On August 26, 2010, about 0920 mountain standard time, an experimental amateur-built Finney Thorp, T-18, N467JF, descended into terrain following an in-flight loss of control while entering the downwind leg of the traffic pattern at the Cochise County Airport (P33) Willcox, Arizona. The airplane was substantially damaged and the private pilot and passenger were fatally injured. The pilot/owner was operating the airplane under the provisions of Title 14 Code of Federal Regulations Part 91. Visual meteorological conditions prevailed at the time of the personal cross country flight and no flight plan was filed. The flight originated from San Diego, California, at an undetermined time with an intended destination of P33.

A witness, who was a Certified Flight Instructor (CFI) that was flying in an airplane about 500 feet above the accident airplane, reported observing the airplane entering the traffic pattern while flying about 500 feet above ground level (agl). The airplane was observed entering a steep left turn to the downwind leg for runway 03 and subsequently entered a left descending spiral until it impacted the ground in a nose low attitude. Another witness, located at the airport, observed the accident airplane’s engine power up and the airplane initiate a left turn around midfield.

Personnel monitoring the airport’s common traffic advisory frequency (CTAF) reported hearing an unintelligible distress radio transmission around the time of the accident.


A Federal Aviation Administration (FAA) inspector examined the airplane at the accident site. The airplane’s wings were bent and the forward portion of the fuselage was crushed aft. No evidence of a preimpact engine malfunction was noted. All of the flight control surfaces remained attached to their respective mounts with the exception of the right flap which was only attached by the outboard hinge and exhibited impact damage. A separation was found in the left aileron's push-pull control tube which separated it from the control stick bell crack.

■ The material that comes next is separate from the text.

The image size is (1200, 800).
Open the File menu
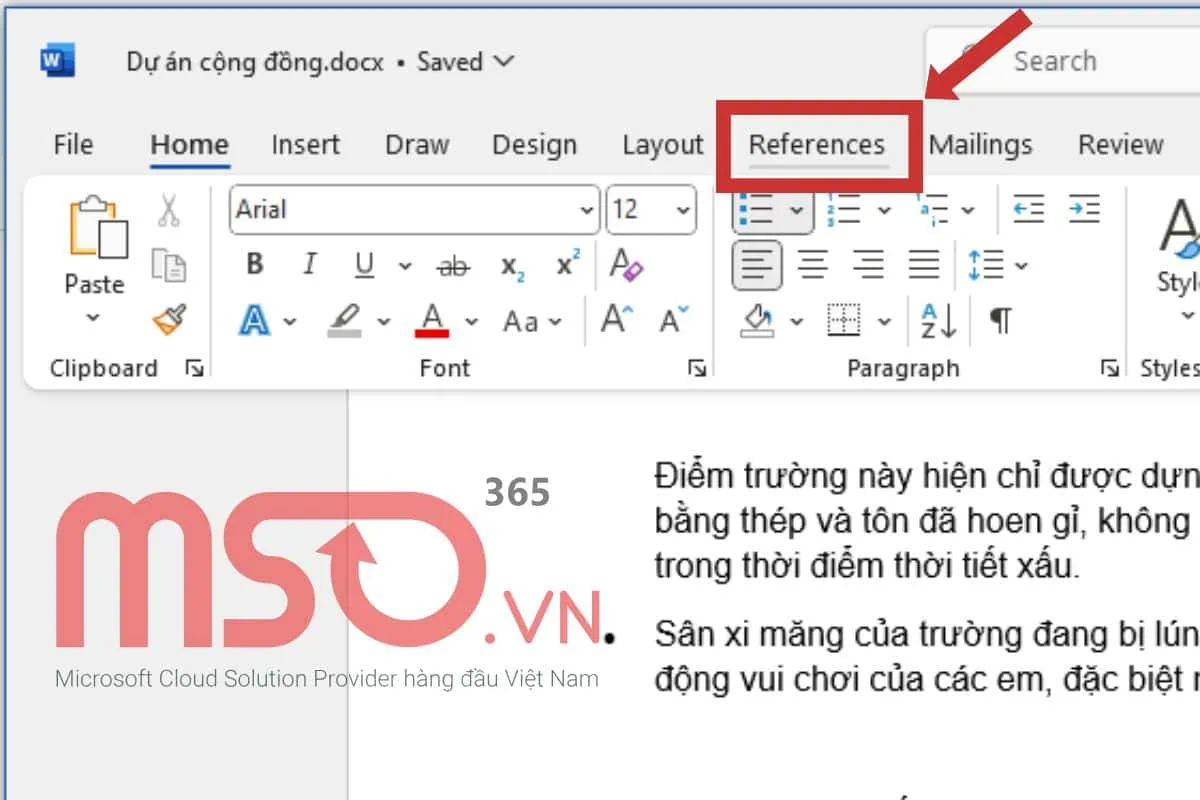(x=73, y=145)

The left aileron push-pull control tube rod end bearing and jam nut where the separation was observed was sent to the National Transportation Safety Board (NTSB) Materials laboratory for further analysis. According to a Senior Metallurgist, optical examination of the fracture surface revealed that the separation of the aileron push-pull control tube rod end and jam nut was consistent with an overstress load. The Senior Metallurgist also observed no indication of progressive cracking or significant corrosion around the fracture surface. The surrounding structure housing the left aileron push-pull control tube rod end bearing and jam nut was buckled near the point of separation. An examination report is contained in the public docket for this accident.


The Cochise County Office of the Medical Examiner reported that the cause of death to the pilot was a result of multiple blunt force injuries.

Toxicological samples were sent to the Federal Aviation Administration, Civil Aeromedical Institute, Oklahoma City, Oklahoma. The examination was negative for all tested substances.


The Pilot Operating Handbook for the T-18 indicated that the airplane has an abrupt stall with a tendency to drop a wing, especially if uncoordinated during the stall. There is very little warning preceding the stall. Stall recovery can be quickly effected by releasing back pressure on the stick, however a secondary stall may occur when the stick is brought back after recovery from the initial stall. If the stick is brought back too abruptly, without sufficient airspeed, a secondary stall will occur.